I've subsequently come up with a solution using ten acute triangles, but I
won't bother posting it as Martin Gardener's solution (thanks Susan!) uses
eight (though I haven't read it yet.) Good luck!
Hareendra Yalamanchili
> >>> Is it possible to divide a square into triangles which have only acute
> >>> angles?
SPOILER
The minimum number of triangles needed is 8.
Using the previous method of 7 triangles for an isosceles right triangle
or in fact any obtuse or right triangle, it can be done in 10
triangles. Just draw the two diagonals and then move the intersection
point so that you get three acute and one obtuse triangle. You then can
dothe obtuse with seven for a total of 10.
Here is a way of doing 8.
Let the square have coordinates A(0,0) B(1,0) C(0,1) D(1,1)

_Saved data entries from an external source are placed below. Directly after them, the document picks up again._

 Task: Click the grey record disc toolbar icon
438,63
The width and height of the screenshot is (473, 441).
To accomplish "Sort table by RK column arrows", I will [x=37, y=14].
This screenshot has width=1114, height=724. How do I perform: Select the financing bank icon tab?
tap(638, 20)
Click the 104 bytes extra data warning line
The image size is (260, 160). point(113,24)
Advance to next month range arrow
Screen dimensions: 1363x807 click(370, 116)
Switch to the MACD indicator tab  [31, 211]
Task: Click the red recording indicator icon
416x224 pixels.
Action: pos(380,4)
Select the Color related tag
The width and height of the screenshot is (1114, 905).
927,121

Then place two points at E(.5,0) and F(.5,1)
Then place two points at G(.401,.2) and H(.599,.2)
Connect AG CG EG FG GH BH DH EH FH
This yields all acute angles.
Note that if G and H are at .4,.2 and .6,.2
Then four right triangles are formed. Moving slightly towards .5,.2
makes these acute.
Proof that 8 is minimal
Let i be the number of interior vertices
Let e be the number of exterior vertices,other than the corners
Let n be the number of triangles.
Note that anytime line segments intersect in the interior, at least 5
must do so since the total angle measure is 360. Similarly there must
be 3 line segments at each exterior point.
Then the total angle measure in the triangles is 180n
Also the total angle measure is 360*i+180*e+4*90
So n=2i+e+2
The total number of angles in the triangles is 3n
This must be at least 5*i +3*e +4*2
So 3n=6i+3e+6>=5i+3e+8
i>=2
If i>=2 then n>=6+e
If n=6 then i=2,e=0
Then each interior point must be connected to all four corners. Connect
the first point in this way. Then the square is divided into four
regions. The second point must be in one of these regions and cannot be
connected to the corners outside that region. Note that if the second
point was right on the edge of a region, then the first point is not
connected to all four corners.
So n=6 is impossible
If n=7 Then i=2 and e=1
If an interior point connected to all four corners than the second point
would be limited to 4 connections.
So both interior points connect to 3 corners, each other and the
exterior point. Connect the first interior to three corners and
theexterior point. This divides the square into four regions. None of
these contain the exterior point and three corners, so the second
interior cannot be connected.
So n=7 is impossible
Thus n=8 isthe minimum solution.
Jon Orwant
Hareendra Yalamanchili <hyal...@mit.edu> writes:
> >>> Is it possible to divide a square into triangles which have only acute
> >>> angles?
Pictures of various solutions can be found at
http://table-saw.media.mit.edu/people/walter/squareans.html
-Jon
-----------------------------
Jon Orwant
The Perl Journal
http://work.media.mit.edu/tpj
Hareendra Yalamanchili
> How do you move the intersection point? This is a square, remember - if
> we move a diagonal, it will no longer intersect two vertices.
I am not moving a diagonal; I am moving an intersection point. Select
the new point and connect it to the four corners.
Ed Murphy
"Danh Dang" <dd...@fas.harvard.edu> wrote:
> Hareendra Yalamanchili <hyal...@mit.edu> writes:
> >Is it possible to divide a square into triangles which have only acute
> >angles?
> angles in a triangle = 180. If all three angles of a triangle are acute,
> then that condition is not sastisfied; therefore it's impossilbe to have
> only acute angles.
How do you explain a triangle with angles of 50, 60 and 70 degrees?
Ed Murphy
Hareendra Yalamanchili <hyal...@mit.edu> wrote:
> Using the previous method of 7 triangles for an isosceles right triangle
> or in fact any obtuse or right triangle, it can be done in 10
> triangles. Just draw the two diagonals and then move the intersection
> point so that you get three acute and one obtuse triangle. You then can
> dothe obtuse with seven for a total of 10.
How do you move the intersection point? This is a square, remember - if
we move a diagonal, it will no longer intersect two vertices.
--